What is needed
Reprint all entries without any alteration.
Source records: Begin
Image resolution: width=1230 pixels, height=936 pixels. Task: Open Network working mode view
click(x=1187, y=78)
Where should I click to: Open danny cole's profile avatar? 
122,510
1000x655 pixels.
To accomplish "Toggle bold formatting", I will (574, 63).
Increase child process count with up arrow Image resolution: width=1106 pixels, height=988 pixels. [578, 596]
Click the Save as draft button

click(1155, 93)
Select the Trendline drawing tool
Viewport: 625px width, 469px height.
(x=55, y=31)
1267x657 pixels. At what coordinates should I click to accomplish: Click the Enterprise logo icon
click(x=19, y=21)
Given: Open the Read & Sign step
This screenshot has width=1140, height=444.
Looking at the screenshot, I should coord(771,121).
Source records: End
Solution to the problem
Image resolution: width=1230 pixels, height=936 pixels. Task: Open Network working mode view
click(x=1187, y=78)
Where should I click to: Open danny cole's profile avatar? 
122,510
1000x655 pixels.
To accomplish "Toggle bold formatting", I will (574, 63).
Increase child process count with up arrow Image resolution: width=1106 pixels, height=988 pixels. [578, 596]
Click the Save as draft button

click(1155, 93)
Select the Trendline drawing tool
Viewport: 625px width, 469px height.
(x=55, y=31)
1267x657 pixels. At what coordinates should I click to accomplish: Click the Enterprise logo icon
click(x=19, y=21)
Given: Open the Read & Sign step
This screenshot has width=1140, height=444.
Looking at the screenshot, I should coord(771,121).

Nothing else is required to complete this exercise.